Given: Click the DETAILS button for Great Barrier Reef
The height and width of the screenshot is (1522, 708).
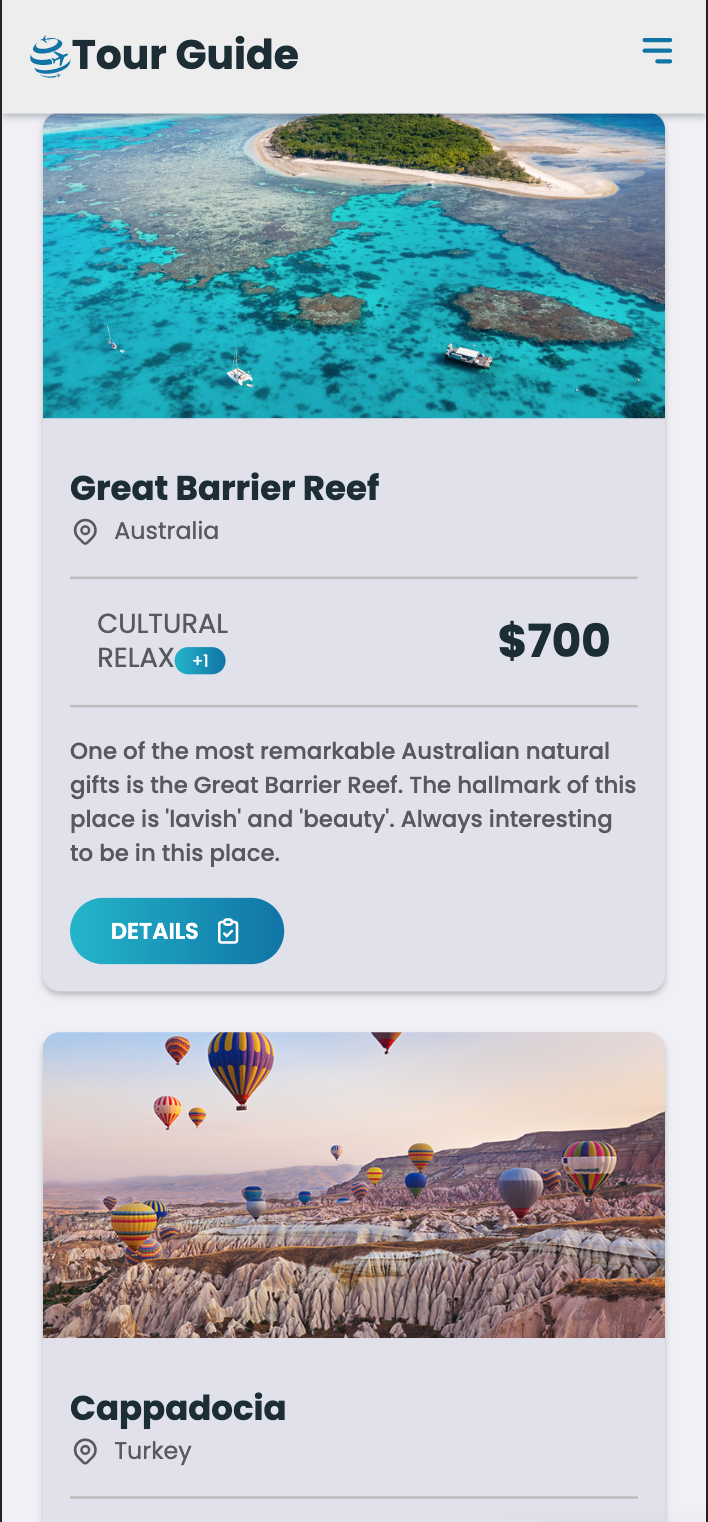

* * *

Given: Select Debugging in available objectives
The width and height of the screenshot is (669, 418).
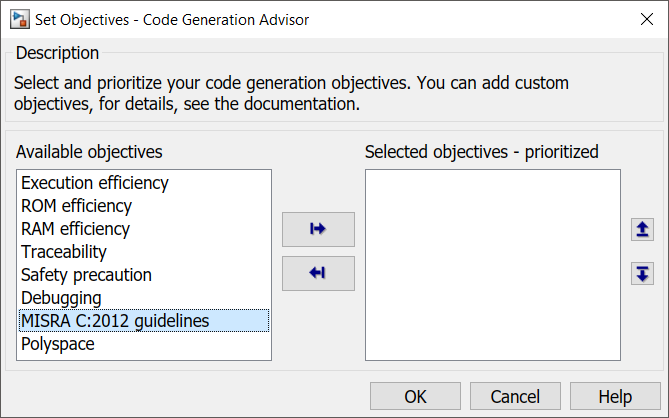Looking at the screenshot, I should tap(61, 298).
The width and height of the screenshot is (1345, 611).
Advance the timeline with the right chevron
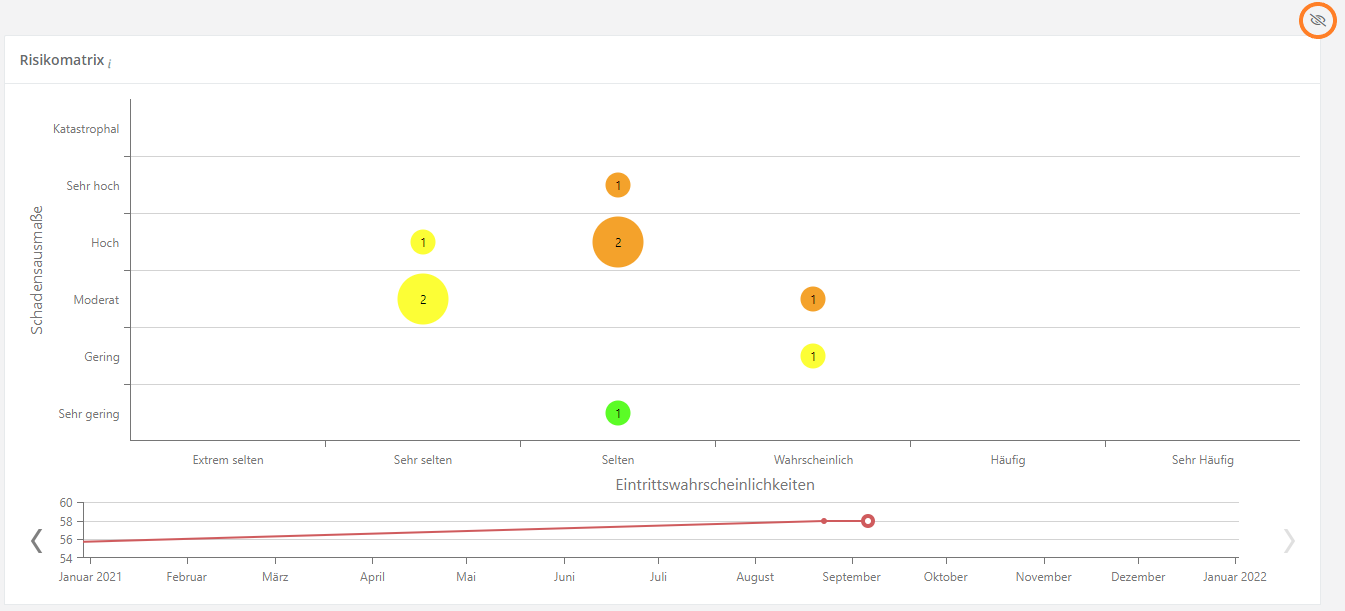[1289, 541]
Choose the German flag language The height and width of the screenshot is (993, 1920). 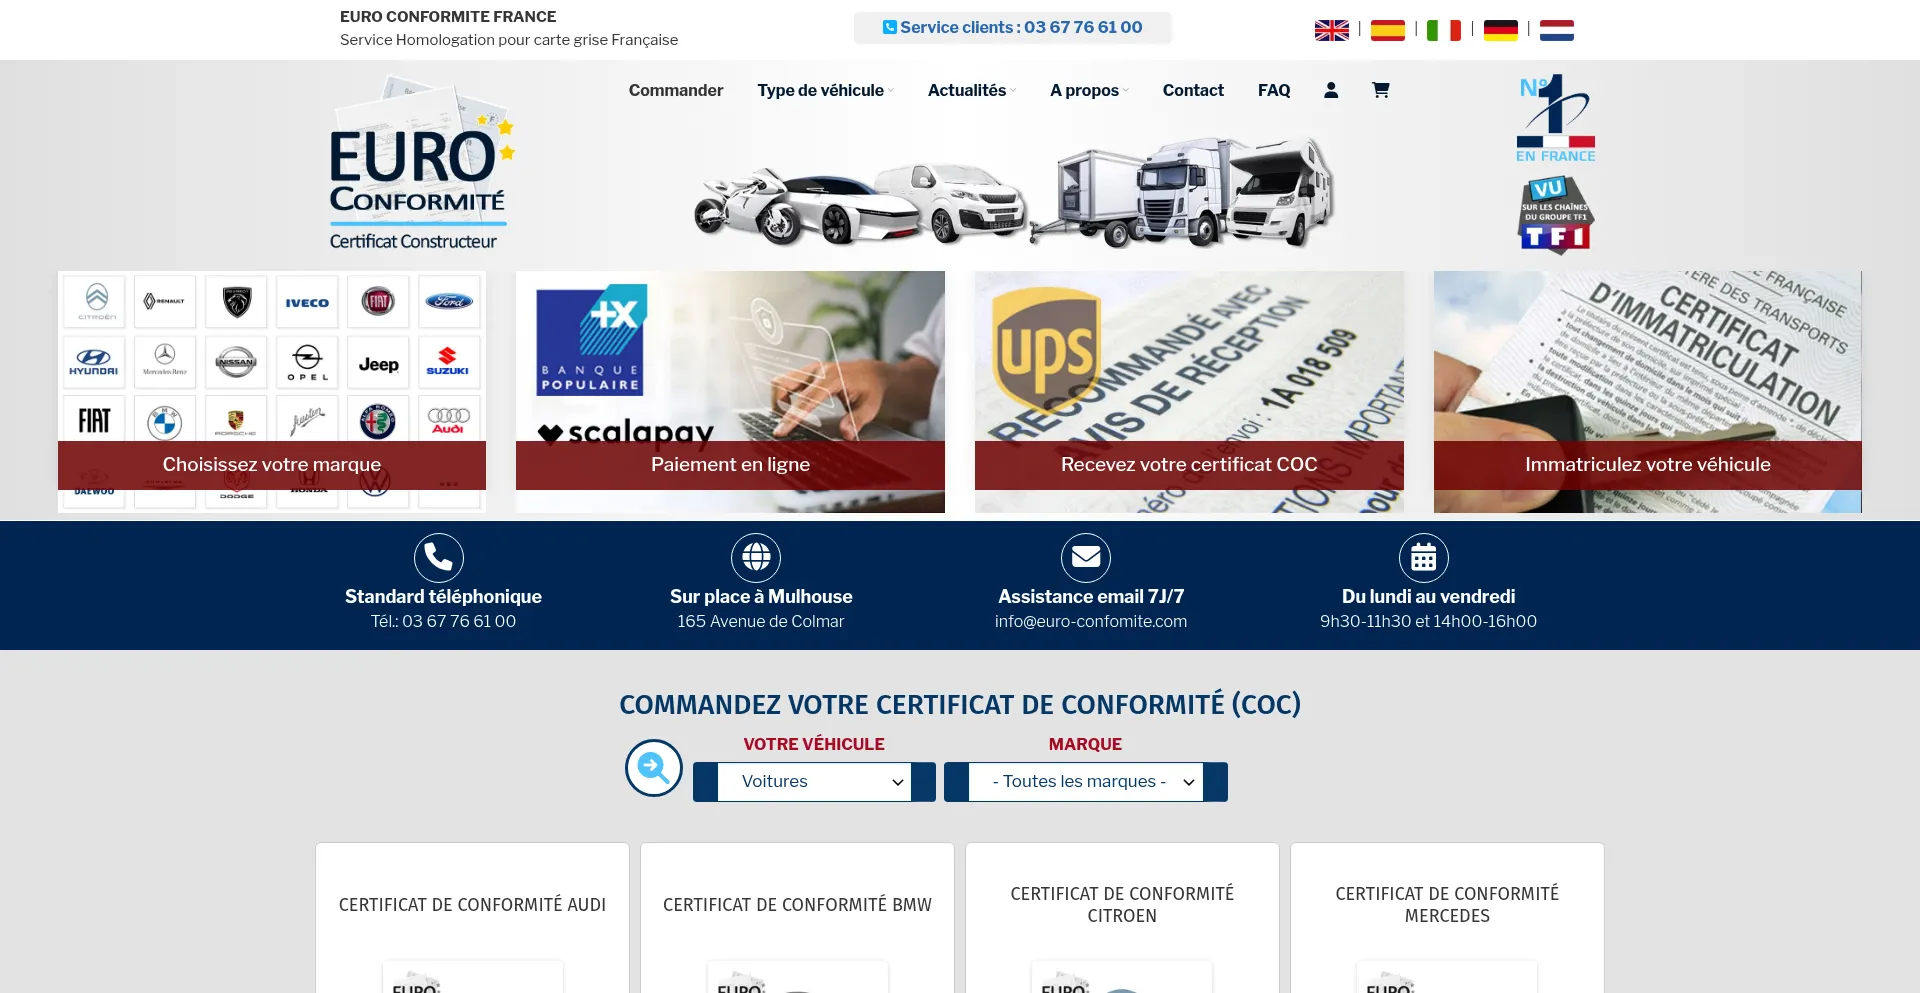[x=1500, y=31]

YOUR OBJECTIVE:
The answer must be every line of the entries that includes the word "Given".

SOLUTION:
Given: Click the DETAILS button for Great Barrier Reef
Given: Select Debugging in available objectives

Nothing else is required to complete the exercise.